Las lecciones de mi abuela Ana
La abuela Ana me instruyó para no dejar nada en el plato. Mi madre decía que no iba a crecer, pero después de aquel verano, pasé de ser un enclenque a gastar, con diez años de edad, tallas de persona mayor. Tuvieron que sacarme del comedor escolar por culpa de mi voracidad desmedida; ni recoger los platos dejaba, si en ellos quedaban restos.

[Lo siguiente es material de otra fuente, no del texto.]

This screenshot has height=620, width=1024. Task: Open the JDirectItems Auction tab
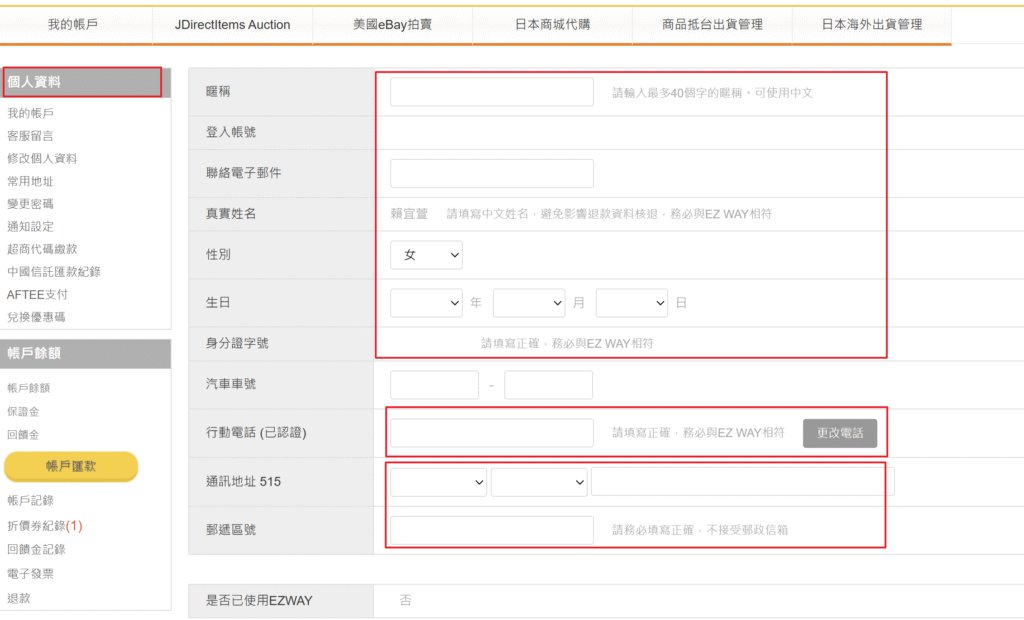pyautogui.click(x=232, y=24)
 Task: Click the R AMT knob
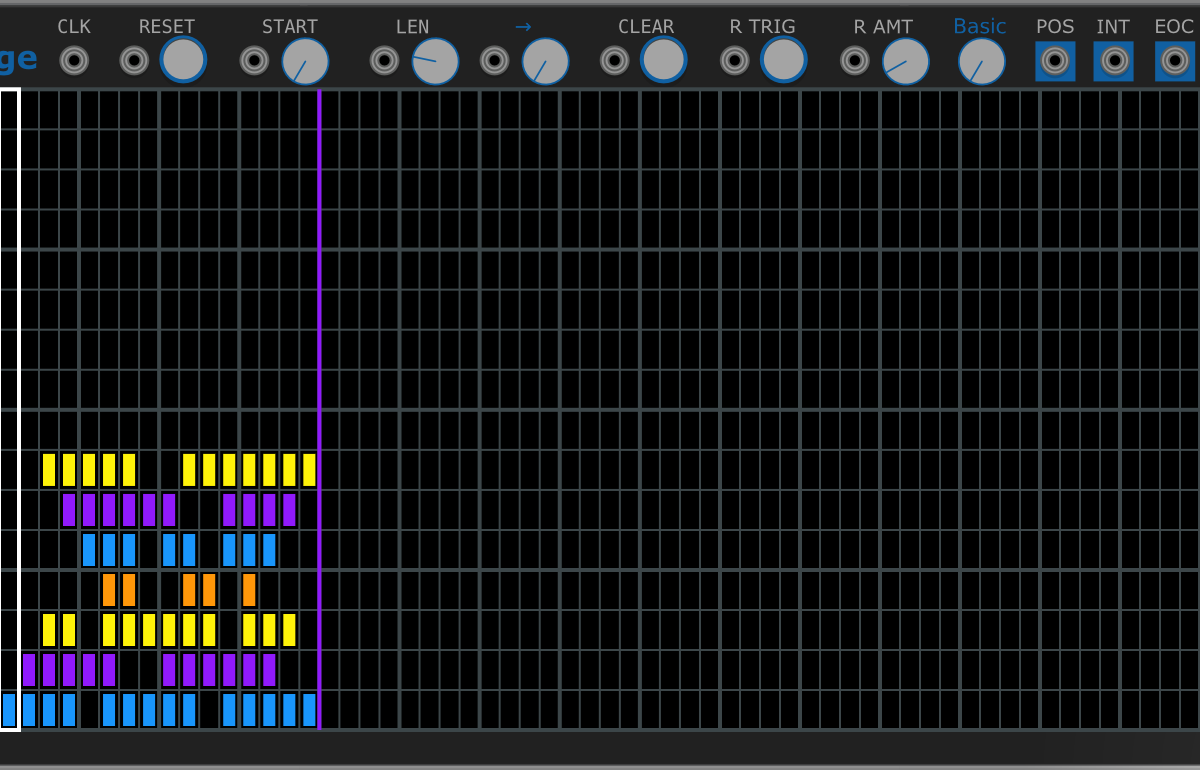pos(905,61)
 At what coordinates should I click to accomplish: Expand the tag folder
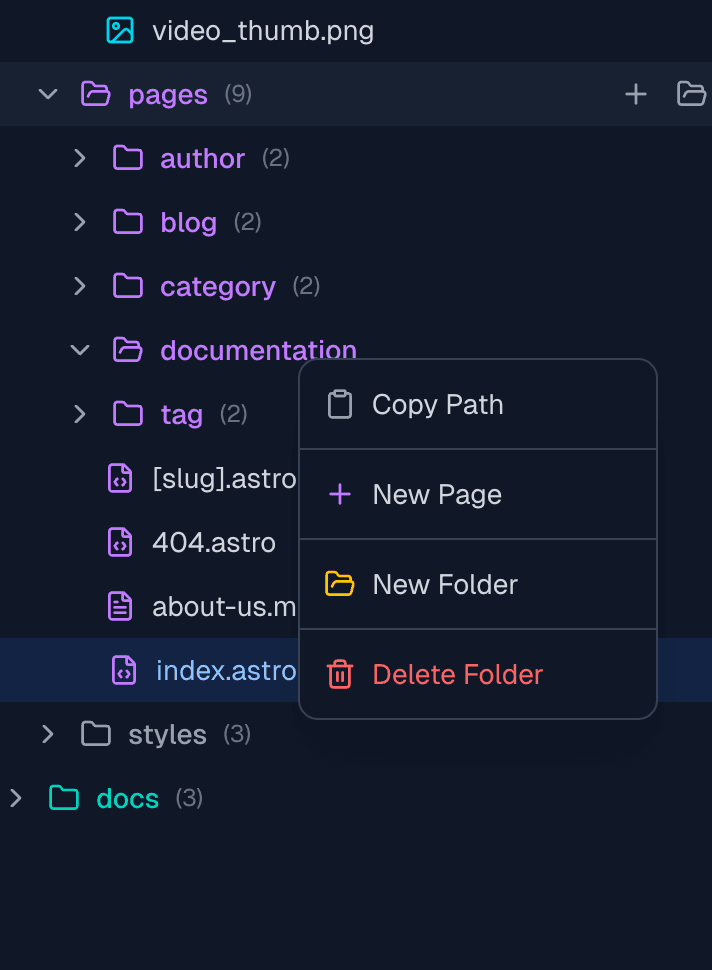80,414
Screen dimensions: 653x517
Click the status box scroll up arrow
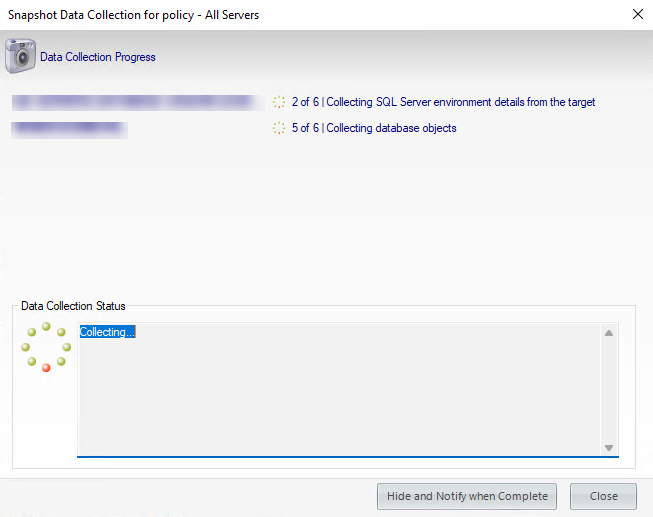coord(609,333)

La abuela Ana me adiestró para que saltara las vallas con los ojos cerrados, decía “aunque lo hagas con ellos abiertos, en cuanto despegues los pies del suelo nunca sabrás ni dónde ni cómo vas a caer”. Estarán pensando que qué hacía un niño regordete tirando a obeso saltando así, pues la verdad es que no llegue a conseguirlo, pero incrusté tan bien el consejo, que gracias a él nunca temí las dificultades. No puedo enumerar la de veces que pisoteé a todos los que se me pusieron por delante. Metafóricamente hablando, claro.

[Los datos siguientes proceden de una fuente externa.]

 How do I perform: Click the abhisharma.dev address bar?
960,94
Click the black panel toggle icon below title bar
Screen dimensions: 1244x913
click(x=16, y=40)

La abuela Ana incubó en mí el instinto. Cada vez que me enfrentaba a ella, era un reto: conseguir la comida o simplemente conversar, eran una dura prueba en la que tuve que aprender a deducir por mi mismo. Creo que eso me agrió el carácter. No sé lo que es tener un amigo.
La abuela Ana me enseñó a no tener miedo del cuarto trastero. De pequeñito, solía evitarlo, hasta el día en el que se dio cuenta de ello. “La imaginación para los sueños —decía— sólo podemos tener miedo de aquello que no se encuentra allí encerrado”. Aprendí a guardar en él todo lo que me asustaba, y ahora no hay nada en el mundo que pueda aterrarme. ¿Me pregunto si los miedos son los mismos para todas las personas, o si soy el único en tener uno de éstos?

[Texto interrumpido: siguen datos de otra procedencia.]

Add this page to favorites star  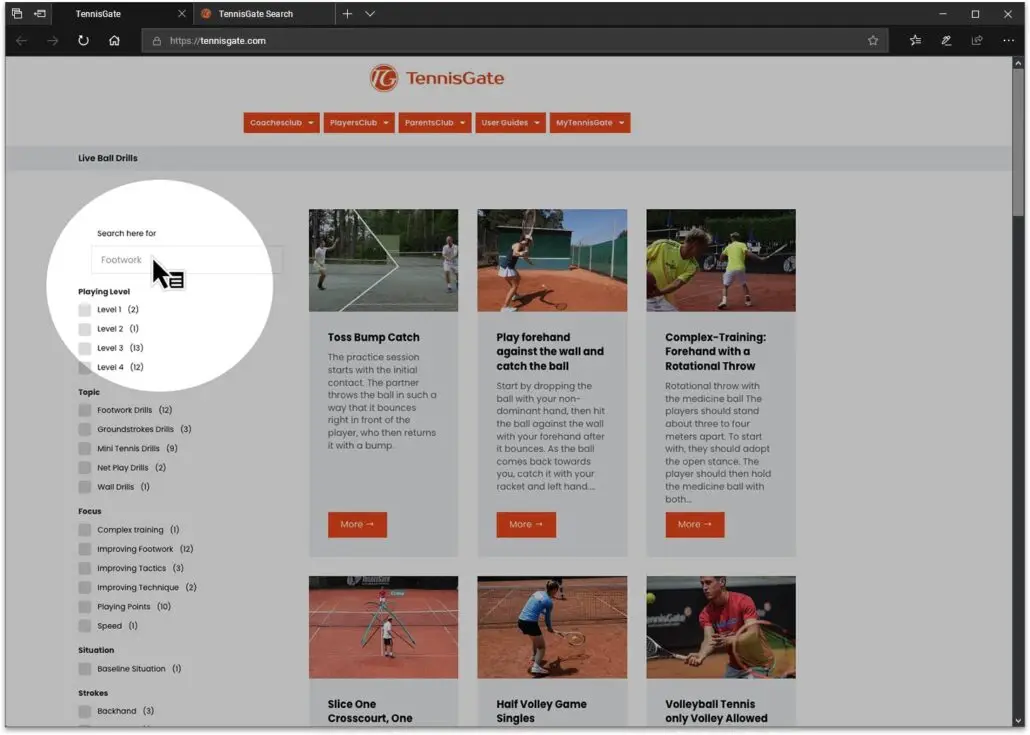(x=873, y=41)
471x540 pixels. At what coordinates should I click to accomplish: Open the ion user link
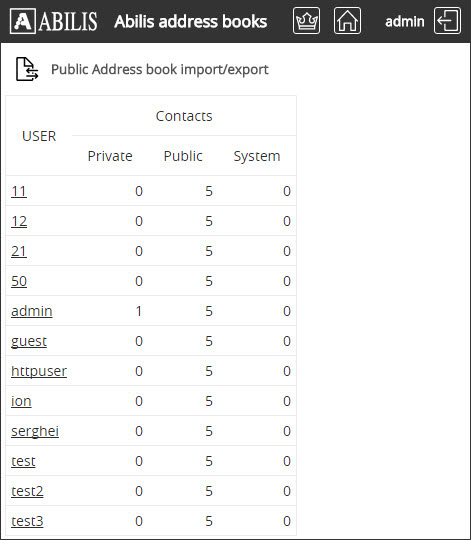pyautogui.click(x=21, y=401)
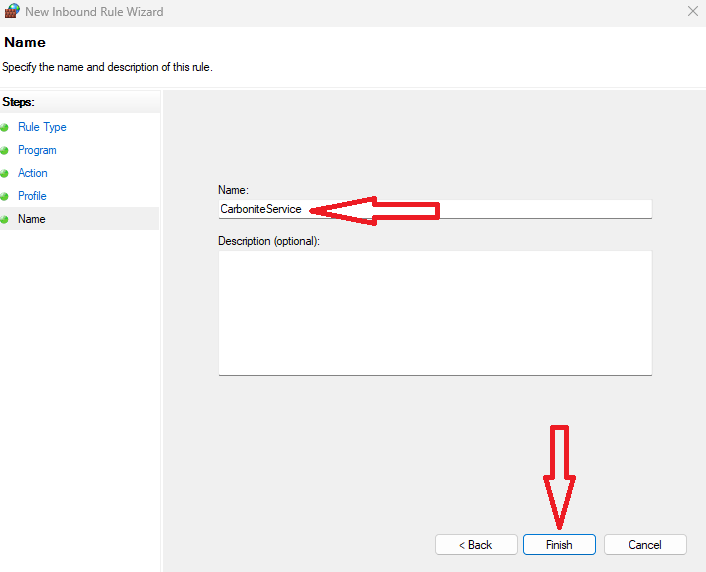Click the green bullet beside Rule Type
This screenshot has height=572, width=706.
click(x=5, y=128)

La abuela Ana me educó para decir la verdad. No puedo retractarme de ello. Siempre aproveché todas sus enseñanzas hasta el límite: cuando ambicionaba lo que los demás rechazaban, no me molestó engullirlos; salvando los obstáculos que impedían mi avance, humille sin remordimientos ni piedad incluso a la gente que me apreciaba; un sexto sentido me alertaba de los peligros, y yo actué siempre en consecuencia; y los miedos quedaron todos allí, en el cuarto trastero con nombre y apellido. Cuando crucen esa puerta comprobarán, hasta qué extremo he llevado las lecciones de mi abuela Ana.